7
July
2006

Jogo Bonito

This Sunday, well over a billion people across the globe will be riveted to the battle between Les Bleus and the Azzurri. Millions of immigrants to America will flood living rooms, restaurants and bars to watch and cheer as well.

And the majority of people born in the United States will be apathetic or openly hostile to a match that most of the rest of the world has been waiting four years to see.

The match in question is the World Cup soccer final between France (known as Les Bleus) and Italy (the Azzurri). But those prevailing attitudes about the sport in this country shed light on some other struggles of arguably more relevance to progressives: the conflicts concerning America’s place in the world and immigration rights.
Soccer is admittedly an acquired taste; it requires watching a number of matches to see the sport as more complex and thrilling than twenty-two athletes bounding across a field, occasionally falling to the turf in melodramatic fashion when fouled, and seemingly never scoring.

But many Americans turn churlish and mean-spirited when asked to acquire that taste. A recent column in The Weekly Standard argued, with tongue only somewhat in cheek, that Europeans – and presumably everyone else but us – embrace soccer’s lack of scoring as embodying what they see as the meaninglessness of life.

Furthermore, Americans are congratulated in the column for embracing sports where we use our hands and brains, as if soccer players and fans are those missing links in the movie 2001: A Space Odyssey banging animal bones together prior to the appearance of the monolith (which I don’t remember being red white and blue, but I digress).

American aloofness/loathing toward soccer – even the fact that we call the sport by a different name than everyone else – sends a clear message to people from other nations: We’re the world’s sole superpower, we control economic, political and cultural trends – and we don’t care what the rest of the world likes or thinks.

But developing an appreciation of what the Brazilians calls “jogo bonito”, or “the beautiful game”, confers a wonderful benefit on soccer fans: an ability to transcend cultural, language and racial barriers and reach out to those among us who because of limited English skills or their work can be marginalized from the mainstream.

If you’ve been in a restaurant with a TV in the past month, you might have seen members of the kitchen staff, cleaning people, and others who are often part of the immigrant workforce come out of the figurative and literal background to check on scores and catch a few minutes of action. Talking to these workers and other fans about their favorite teams and the tournament creates bonds that are otherwise difficult to establish and shatter stereotypes in the process.
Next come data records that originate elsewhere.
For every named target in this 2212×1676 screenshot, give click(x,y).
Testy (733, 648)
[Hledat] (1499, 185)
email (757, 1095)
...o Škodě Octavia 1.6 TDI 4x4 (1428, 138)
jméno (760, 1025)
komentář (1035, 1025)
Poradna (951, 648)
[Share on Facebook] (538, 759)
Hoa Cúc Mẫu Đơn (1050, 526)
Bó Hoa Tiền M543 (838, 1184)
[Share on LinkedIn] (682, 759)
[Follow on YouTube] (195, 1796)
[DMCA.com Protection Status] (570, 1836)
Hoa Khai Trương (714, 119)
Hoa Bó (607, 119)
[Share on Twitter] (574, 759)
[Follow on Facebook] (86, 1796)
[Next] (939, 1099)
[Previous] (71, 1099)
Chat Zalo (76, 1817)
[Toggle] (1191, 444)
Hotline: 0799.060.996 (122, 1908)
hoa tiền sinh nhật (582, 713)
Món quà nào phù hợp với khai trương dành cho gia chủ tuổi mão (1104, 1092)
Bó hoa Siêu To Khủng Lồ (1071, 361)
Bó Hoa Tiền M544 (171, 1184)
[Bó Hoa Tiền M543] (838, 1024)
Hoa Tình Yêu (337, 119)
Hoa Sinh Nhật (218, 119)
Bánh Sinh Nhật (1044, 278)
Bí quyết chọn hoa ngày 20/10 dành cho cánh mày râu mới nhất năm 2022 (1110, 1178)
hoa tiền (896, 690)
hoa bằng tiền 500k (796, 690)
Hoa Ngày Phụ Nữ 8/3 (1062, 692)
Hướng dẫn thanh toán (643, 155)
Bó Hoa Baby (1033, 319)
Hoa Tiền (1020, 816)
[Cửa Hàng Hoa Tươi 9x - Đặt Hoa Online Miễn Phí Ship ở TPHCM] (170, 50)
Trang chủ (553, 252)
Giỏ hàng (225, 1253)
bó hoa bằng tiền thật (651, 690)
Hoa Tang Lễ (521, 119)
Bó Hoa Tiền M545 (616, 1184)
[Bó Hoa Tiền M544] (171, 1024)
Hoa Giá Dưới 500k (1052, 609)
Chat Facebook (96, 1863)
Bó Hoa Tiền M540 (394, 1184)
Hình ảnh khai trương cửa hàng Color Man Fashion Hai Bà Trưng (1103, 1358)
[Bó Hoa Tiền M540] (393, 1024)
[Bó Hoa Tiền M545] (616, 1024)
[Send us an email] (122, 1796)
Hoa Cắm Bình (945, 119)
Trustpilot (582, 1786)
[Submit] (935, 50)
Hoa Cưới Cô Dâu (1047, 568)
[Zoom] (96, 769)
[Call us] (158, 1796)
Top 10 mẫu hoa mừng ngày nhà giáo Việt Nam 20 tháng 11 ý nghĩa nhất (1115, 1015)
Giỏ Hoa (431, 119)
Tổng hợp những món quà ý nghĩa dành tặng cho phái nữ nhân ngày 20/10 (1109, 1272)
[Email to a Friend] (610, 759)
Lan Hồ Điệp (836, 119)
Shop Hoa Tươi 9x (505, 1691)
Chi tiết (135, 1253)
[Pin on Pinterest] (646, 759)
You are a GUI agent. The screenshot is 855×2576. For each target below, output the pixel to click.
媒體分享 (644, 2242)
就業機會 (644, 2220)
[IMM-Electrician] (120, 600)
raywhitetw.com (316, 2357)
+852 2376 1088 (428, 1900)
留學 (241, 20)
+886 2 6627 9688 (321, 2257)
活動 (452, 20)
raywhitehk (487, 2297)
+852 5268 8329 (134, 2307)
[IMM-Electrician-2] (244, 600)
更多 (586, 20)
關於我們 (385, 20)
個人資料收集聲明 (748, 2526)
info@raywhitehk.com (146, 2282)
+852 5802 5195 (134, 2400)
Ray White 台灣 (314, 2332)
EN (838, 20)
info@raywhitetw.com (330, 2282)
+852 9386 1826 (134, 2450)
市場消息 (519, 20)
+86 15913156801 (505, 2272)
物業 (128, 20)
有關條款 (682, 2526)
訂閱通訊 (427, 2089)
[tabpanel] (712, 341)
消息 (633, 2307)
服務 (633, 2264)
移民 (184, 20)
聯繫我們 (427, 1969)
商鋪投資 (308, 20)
More than other sports, soccer seems to bring out a strong sense of national pride in its fans, and it’s here that the anti-soccer xenophobes really get bent out of shape.

A Los Angeles Times op-ed piece by conservative radio talk show host John Ziegler several weeks ago complained that the Mexican team’s World Cup ratings on Spanish language TV were vastly higher than the ratings in English or Spanish for the United States squad. Ziegler implied from this data that 1) most Mexican immigrants aren’t loyal to the US, and 2) refuse to learn English, and thus 3) don’t deserve to be here.

But Ziegler ignored that 1) the Mexican team was much more exciting to watch and successful than the American squad, and 2) the Spanish-speaking TV announcers are vastly more entertaining and skilled than American announcers, not to mention that 3) even James Sensenbrenner hasn’t suggested a team/national loyalty test to determine which “illegals” get deported.

Ziegler and others see Mexican team support as dangerous, but don’t complain about the huge crowds that showed up in Koreatown in Los Angeles as early as 7 am to support their homeland’s squad in its three matches. Nor should they: the Korean fans, the Brazilian supporters who literally samba through the stands and in bars during matches, and the English and Italian loyalists seen wearing team jerseys and flying flags from their cars around town are all expressing a connection to their native countries that is part of who they are. Only the most insecure American “patriot” would suggest that such displays are tantamount to hating the United States.

So what does any of this have to do with Progressive Christianity? Perhaps very little. But for those who worry that for all our work supporting immigrant rights marches and protests, too many progressives still view the immigrant – or as Jesus might call them, “the stranger” – in the abstract, the opportunity that the World Cup brings to share moments of joy and passion with strangers from other lands, even for just the 90 minutes of a typical match, is a genuine blessing.